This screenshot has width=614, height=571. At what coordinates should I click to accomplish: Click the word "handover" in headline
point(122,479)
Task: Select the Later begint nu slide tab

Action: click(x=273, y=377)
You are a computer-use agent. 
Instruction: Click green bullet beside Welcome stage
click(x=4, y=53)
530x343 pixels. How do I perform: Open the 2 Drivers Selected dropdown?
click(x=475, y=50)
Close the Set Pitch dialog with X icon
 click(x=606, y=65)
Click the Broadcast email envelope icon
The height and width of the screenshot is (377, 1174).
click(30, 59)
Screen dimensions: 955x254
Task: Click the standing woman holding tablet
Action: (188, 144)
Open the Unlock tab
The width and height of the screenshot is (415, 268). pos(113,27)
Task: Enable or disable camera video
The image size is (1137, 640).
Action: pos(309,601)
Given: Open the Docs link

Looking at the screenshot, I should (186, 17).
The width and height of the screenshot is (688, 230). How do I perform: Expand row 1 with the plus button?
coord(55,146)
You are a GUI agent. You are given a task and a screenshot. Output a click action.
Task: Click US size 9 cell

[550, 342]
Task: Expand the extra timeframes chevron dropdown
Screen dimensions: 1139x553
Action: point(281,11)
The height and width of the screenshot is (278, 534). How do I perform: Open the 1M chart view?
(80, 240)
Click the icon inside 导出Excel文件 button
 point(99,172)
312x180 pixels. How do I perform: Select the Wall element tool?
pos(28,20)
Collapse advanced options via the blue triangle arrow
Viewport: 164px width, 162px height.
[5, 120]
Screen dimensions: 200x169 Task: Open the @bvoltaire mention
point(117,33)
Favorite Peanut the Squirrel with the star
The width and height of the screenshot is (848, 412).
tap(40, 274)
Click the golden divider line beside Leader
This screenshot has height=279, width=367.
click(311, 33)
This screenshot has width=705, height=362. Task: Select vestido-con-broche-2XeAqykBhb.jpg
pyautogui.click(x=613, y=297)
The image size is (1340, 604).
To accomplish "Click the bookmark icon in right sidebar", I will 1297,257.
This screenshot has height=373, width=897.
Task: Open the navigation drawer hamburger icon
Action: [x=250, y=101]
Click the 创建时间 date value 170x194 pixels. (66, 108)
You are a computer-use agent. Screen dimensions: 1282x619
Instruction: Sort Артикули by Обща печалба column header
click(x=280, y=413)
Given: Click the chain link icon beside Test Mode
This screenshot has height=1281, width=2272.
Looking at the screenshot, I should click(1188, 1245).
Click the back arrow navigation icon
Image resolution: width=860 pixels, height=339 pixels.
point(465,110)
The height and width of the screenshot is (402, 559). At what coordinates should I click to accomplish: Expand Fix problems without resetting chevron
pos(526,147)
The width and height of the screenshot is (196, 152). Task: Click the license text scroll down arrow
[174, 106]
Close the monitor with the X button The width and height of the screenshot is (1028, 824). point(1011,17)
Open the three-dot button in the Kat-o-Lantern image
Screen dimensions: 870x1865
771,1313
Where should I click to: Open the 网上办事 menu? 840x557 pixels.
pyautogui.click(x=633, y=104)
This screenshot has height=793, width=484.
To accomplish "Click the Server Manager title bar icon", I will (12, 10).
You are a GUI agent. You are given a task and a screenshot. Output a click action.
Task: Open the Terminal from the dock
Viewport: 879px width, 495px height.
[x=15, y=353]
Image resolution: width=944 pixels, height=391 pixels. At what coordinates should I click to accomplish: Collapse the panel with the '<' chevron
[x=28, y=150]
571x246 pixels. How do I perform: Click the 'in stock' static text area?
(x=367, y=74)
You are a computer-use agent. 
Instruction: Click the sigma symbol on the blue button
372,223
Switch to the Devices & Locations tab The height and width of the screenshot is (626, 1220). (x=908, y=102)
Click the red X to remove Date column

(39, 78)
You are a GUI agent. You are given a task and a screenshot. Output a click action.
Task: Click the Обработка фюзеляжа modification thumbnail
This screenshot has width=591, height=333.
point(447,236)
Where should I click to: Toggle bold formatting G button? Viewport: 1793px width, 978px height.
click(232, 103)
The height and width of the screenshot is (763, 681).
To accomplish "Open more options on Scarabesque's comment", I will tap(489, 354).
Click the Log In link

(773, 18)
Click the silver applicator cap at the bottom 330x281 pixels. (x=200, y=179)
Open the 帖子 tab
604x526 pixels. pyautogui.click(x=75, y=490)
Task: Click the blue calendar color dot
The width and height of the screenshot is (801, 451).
_____
| The task |
Above are some records. Copy each of their lines that holds the string "options".

| Solved exercise |
Collapse advanced options via the blue triangle arrow
To accomplish "Open more options on Scarabesque's comment", I will tap(489, 354).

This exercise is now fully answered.